AI safety researchers: one of the key problems in modern AI safety research is the fact that modern AI is an inscrutable collection of numbers assigned to neurons - more than anyone can read, let alone analyse. If I’m right that Transformers work as well as they do because they’re basically Solomonoff inductors, that would help give researchers a framework that they can use to tell what these systems are doing and how they can be controlled and monitored.
AI developers: it’s possible that constructing Transformers to even more closely resemble Solomonoff induction could make them more capable and more interpretable at the same time.
Computer scientists in general: this wouldn’t just apply to Transformers, but would go a long way towards explaining what deep learning even is and why it works. It’d be a great example of an unbounded algorithm receiving a bounded solution, and it might suggest some ways to approach good bounded solutions to other problems.
You: look, this AI stuff is already changing the world beyond recognition, it’s getting faster, and no one knows how it works. I think I’ve got a piece of the puzzle here.
What I’m working on right now
Unbounded Transformers: Solomonoff induction is the ideal way of solving sequence prediction, yet most people working in AI nowadays haven’t heard of it. But earlier, I said that if you can’t solve a problem on a magic computer, you can’t do it on a real one - what gives? I think that whatever kind of ‘unbounded’ algorithm it is that AI engineers are trying to approach is a bit different in structure from Solomonoff’s, although it’ll achieve the same result. Solomonoff described Bayesian induction over inputs to a UTM, but you can perform it over anything if you can distribute the weights right. The paper I’m currently working on describes a way of performing Solomonoff-like induction over assignments of weights to Transformers instead.

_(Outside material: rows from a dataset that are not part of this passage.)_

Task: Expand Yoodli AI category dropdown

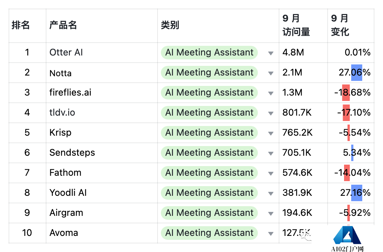Action: 270,194
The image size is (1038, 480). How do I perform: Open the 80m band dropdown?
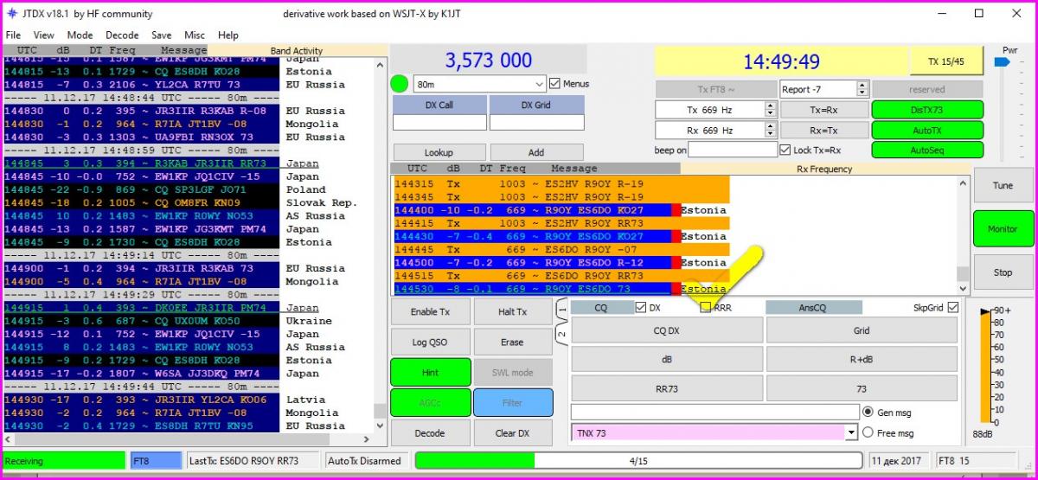coord(540,85)
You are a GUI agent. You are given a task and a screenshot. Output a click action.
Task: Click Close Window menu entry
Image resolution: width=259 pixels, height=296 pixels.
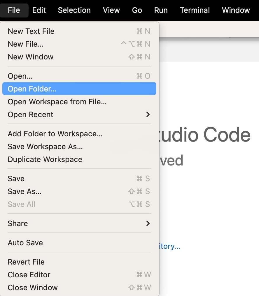pyautogui.click(x=33, y=288)
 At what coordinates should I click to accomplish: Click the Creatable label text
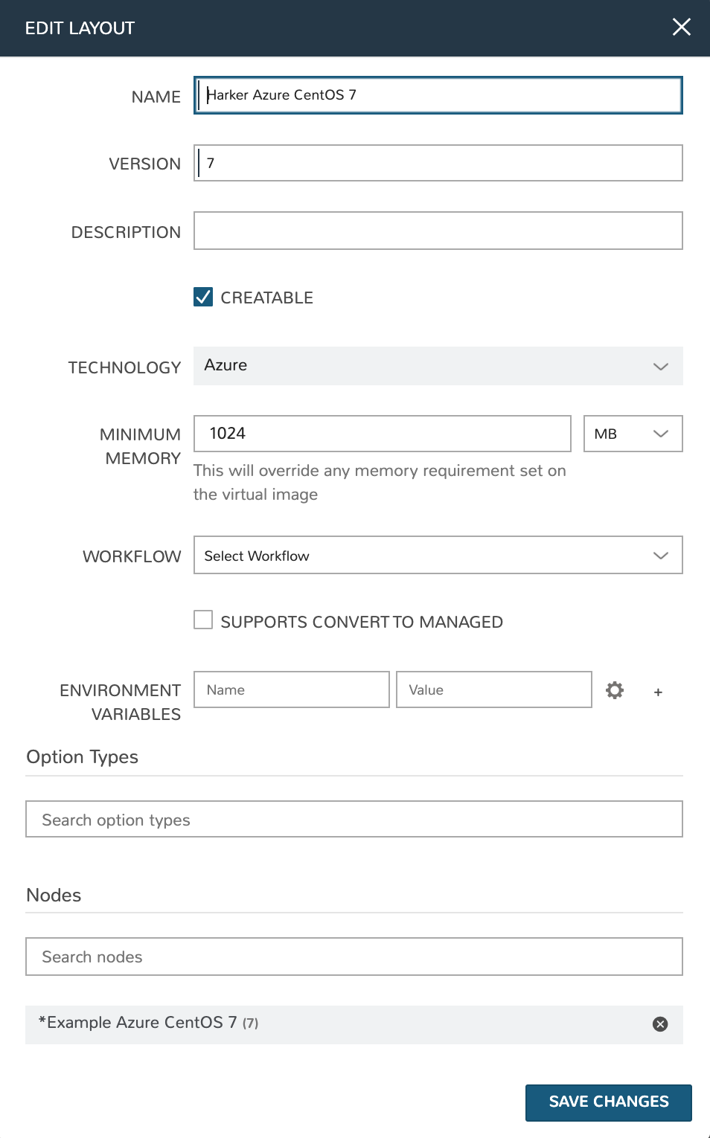click(x=266, y=298)
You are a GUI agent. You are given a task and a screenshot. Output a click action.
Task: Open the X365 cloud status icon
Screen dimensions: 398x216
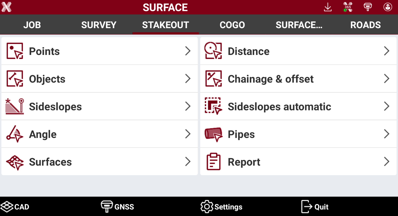click(x=348, y=7)
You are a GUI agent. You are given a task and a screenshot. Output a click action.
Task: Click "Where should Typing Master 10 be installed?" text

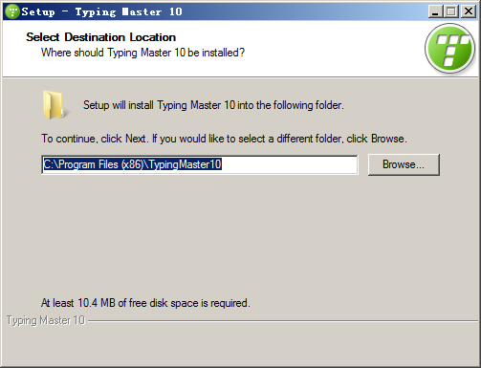(x=142, y=53)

Experiments: next on my list is improving on Grau-Moya et al.’s analysis of Transformers’ potential to emulate a Solomonoff inductor and Mingard et al.’s analysis of how stochastic gradient descent (the way that Transformers are trained) approaches Bayesian selection, the way that Solomonoff induction does.
I’m unfortunately unable to look into the future and tell you how influential this idea could turn out to be, but I can defer you to the next best thing:
If you have any thoughts on this at all - ideas, supporting arguments, counterarguments, anything - I’d love to hear from you! Comment below or email me at the address in my paper.
In fact, its weight should be much higher; in our above example, every additional digit means getting 4 times less probability, and encoding the cake program will (probably) take quite a few more digits than the doubling program.
Prediction error and program size are both measured in bits, so they can be simply added together; in fact, doing anything else is incorrect.